WORK ORDER -
Each line below should be repeated exactly as written, with no pictures carried over.

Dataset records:
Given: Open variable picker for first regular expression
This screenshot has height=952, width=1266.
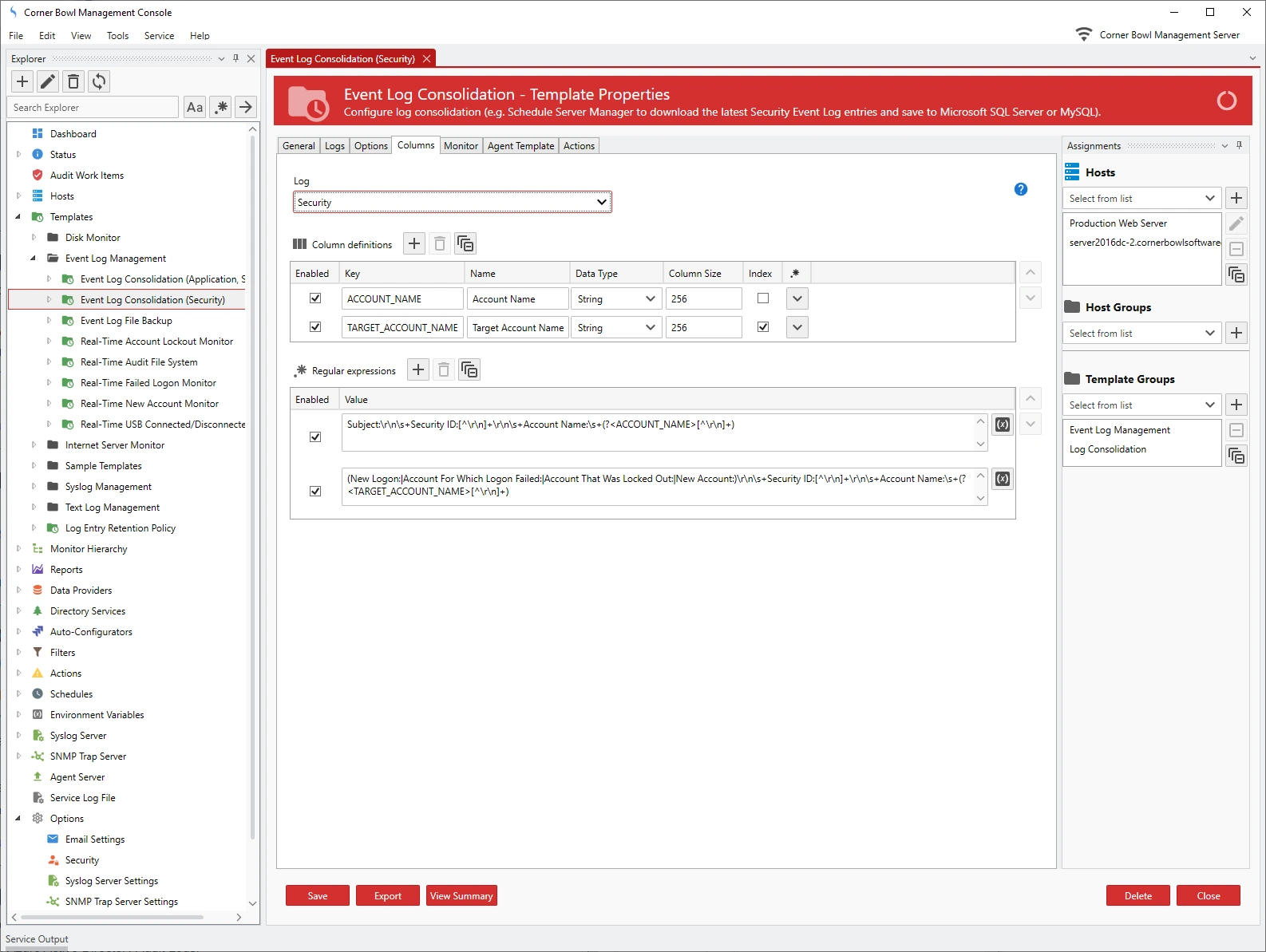Looking at the screenshot, I should tap(1003, 425).
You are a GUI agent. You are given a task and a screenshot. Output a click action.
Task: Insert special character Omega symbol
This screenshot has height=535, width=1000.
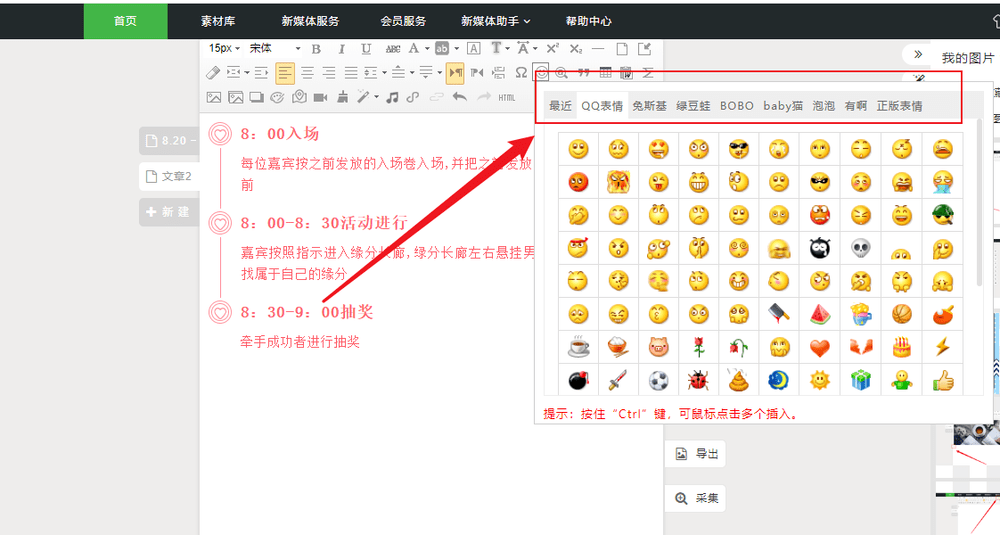pyautogui.click(x=521, y=73)
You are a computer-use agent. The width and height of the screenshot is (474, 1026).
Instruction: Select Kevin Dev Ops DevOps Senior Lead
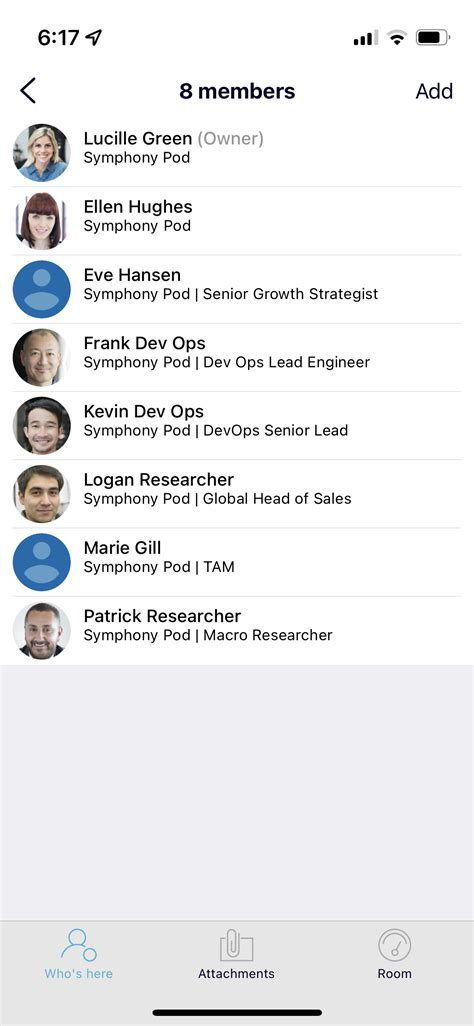tap(237, 425)
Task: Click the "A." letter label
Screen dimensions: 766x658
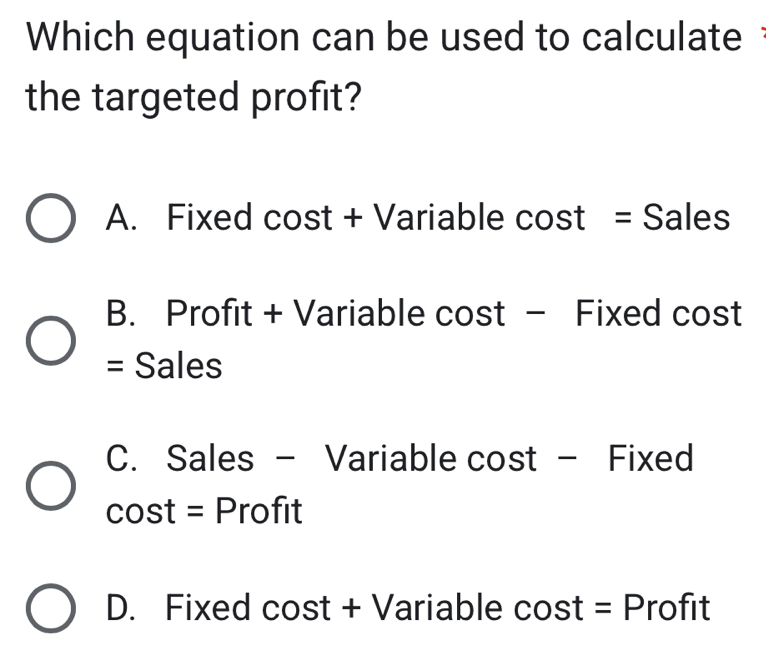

OUTPUT OF THE TASK -
Given: Open variable picker for first regular expression
This screenshot has height=952, width=1266.
Looking at the screenshot, I should tap(1003, 425).
You are a GUI agent. You are given a task and a screenshot. Output a click action.
Task: Insert special character Omega symbol
This screenshot has height=535, width=1000.
pyautogui.click(x=521, y=73)
You are a computer-use agent. The width and height of the screenshot is (474, 1026).
Instruction: Select Kevin Dev Ops DevOps Senior Lead
tap(237, 425)
Task: Click the "A." letter label
Screen dimensions: 766x658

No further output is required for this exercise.